Posted Jul 29, 2013 11:15 am CDT
DNA evidence may seem rock solid, but in some cases it has pointed to the wrong suspect.
Sometimes, contamination can provide a faulty conclusion, according to a New York Times op-ed by University of California at Hastings law professor Osagie Obasogie. He provides some examples.
DNA found on the fingernails of the victim of a November robbery and murder in San Jose, Calif., was put into a crime database, producing a hit. Authorities charged 26-year-old Lukis Anderson. But it turned out that Anderson was in the hospital on the night of the crime, where paramedics had taken him because of severe intoxication.
Anderson spent more than five months in jail before prosecutors recognized that he could not have been the perpetrator. Prosecutors now believe that Anderson’s DNA may have been transferred to the victim by the paramedics’ clothing or equipment. The theory is still under investigation, the op-ed says.
In another case, police in Germany searched for a serial killer linked to six murders through DNA, Obasogie says. In 2009, police recognized that the DNA was from cotton swabs used in the investigations, which had been contaminated with the DNA of the factory worker who made them.
Statistics can also be exaggerated, according to Obasogie.
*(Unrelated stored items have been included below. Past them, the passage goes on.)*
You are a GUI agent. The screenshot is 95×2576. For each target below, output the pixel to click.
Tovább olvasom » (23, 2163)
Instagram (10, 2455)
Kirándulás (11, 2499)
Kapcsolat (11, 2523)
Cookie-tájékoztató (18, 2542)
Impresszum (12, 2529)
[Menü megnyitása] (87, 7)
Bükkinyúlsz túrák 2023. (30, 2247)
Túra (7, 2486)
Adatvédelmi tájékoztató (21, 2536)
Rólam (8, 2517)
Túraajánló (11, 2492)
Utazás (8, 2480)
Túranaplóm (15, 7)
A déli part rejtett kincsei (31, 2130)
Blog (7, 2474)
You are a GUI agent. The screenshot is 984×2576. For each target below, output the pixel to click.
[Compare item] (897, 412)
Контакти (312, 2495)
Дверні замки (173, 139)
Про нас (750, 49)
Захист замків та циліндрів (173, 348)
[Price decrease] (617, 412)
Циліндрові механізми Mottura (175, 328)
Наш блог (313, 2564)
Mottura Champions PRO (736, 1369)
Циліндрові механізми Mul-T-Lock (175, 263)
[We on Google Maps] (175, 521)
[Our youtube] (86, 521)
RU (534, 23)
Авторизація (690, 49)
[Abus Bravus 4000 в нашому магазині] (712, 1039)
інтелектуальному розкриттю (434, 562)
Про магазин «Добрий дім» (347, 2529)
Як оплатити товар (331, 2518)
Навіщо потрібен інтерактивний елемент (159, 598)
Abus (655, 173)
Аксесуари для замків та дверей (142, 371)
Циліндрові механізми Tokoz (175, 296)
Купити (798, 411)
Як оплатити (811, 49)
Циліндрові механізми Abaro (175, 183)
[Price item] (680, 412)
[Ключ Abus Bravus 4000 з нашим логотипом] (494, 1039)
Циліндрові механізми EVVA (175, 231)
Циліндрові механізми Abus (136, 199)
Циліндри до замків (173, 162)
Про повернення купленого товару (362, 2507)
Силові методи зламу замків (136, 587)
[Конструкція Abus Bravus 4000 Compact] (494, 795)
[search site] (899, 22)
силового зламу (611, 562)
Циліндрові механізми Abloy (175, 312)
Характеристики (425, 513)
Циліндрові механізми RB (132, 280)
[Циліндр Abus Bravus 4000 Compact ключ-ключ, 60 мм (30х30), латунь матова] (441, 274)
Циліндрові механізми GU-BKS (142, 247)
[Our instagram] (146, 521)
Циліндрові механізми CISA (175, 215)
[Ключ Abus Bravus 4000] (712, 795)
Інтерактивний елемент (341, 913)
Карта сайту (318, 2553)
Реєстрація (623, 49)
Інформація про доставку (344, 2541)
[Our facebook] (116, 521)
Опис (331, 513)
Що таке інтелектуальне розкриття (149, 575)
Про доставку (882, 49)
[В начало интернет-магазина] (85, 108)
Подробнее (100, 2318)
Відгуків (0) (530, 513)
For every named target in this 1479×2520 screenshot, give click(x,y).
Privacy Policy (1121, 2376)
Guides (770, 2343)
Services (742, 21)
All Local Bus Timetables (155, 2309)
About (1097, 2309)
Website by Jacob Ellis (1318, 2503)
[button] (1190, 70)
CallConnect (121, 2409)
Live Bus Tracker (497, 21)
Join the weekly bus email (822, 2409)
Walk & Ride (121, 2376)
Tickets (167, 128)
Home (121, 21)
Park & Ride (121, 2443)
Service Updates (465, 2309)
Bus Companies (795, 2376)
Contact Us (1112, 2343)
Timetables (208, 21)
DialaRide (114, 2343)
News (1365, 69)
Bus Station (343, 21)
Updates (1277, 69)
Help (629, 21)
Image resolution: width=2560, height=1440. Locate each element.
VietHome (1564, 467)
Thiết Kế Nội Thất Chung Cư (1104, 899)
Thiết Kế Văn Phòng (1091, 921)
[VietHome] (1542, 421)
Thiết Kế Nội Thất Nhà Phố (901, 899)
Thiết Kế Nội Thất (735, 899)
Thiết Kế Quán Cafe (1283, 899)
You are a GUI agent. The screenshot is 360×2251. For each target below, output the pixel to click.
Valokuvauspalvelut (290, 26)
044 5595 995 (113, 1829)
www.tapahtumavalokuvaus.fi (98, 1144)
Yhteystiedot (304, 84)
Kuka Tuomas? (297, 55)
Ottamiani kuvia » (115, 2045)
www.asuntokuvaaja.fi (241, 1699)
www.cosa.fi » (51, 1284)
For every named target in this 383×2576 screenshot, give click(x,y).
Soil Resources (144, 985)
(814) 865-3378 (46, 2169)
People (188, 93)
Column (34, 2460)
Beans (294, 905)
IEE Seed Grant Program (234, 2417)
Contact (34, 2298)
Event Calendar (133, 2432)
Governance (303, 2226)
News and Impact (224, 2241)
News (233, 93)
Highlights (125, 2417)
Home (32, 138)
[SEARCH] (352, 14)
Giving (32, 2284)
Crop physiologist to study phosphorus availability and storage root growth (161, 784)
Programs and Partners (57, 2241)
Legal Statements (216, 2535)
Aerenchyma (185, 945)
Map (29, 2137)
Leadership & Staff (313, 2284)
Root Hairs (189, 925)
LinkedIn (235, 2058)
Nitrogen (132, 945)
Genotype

Frequently the claim is made that it is highly unlikely for two DNA profiles to match by coincidence. Yet a 2005 audit of about 65,000 profiles in Arizona’s DNA database found almost 150 pairs matched at a level considered sufficient to identify suspects. The profiles were clearly from different people, Obasogie says.
“For far too long,” Obasogie says, “we have allowed the myth of DNA infallibility to chip away at our skepticism of government’s prosecutorial power, undoubtedly leading to untold injustices. …
“The next Lukis Anderson could be you. Better hope your alibi is as well documented as his.”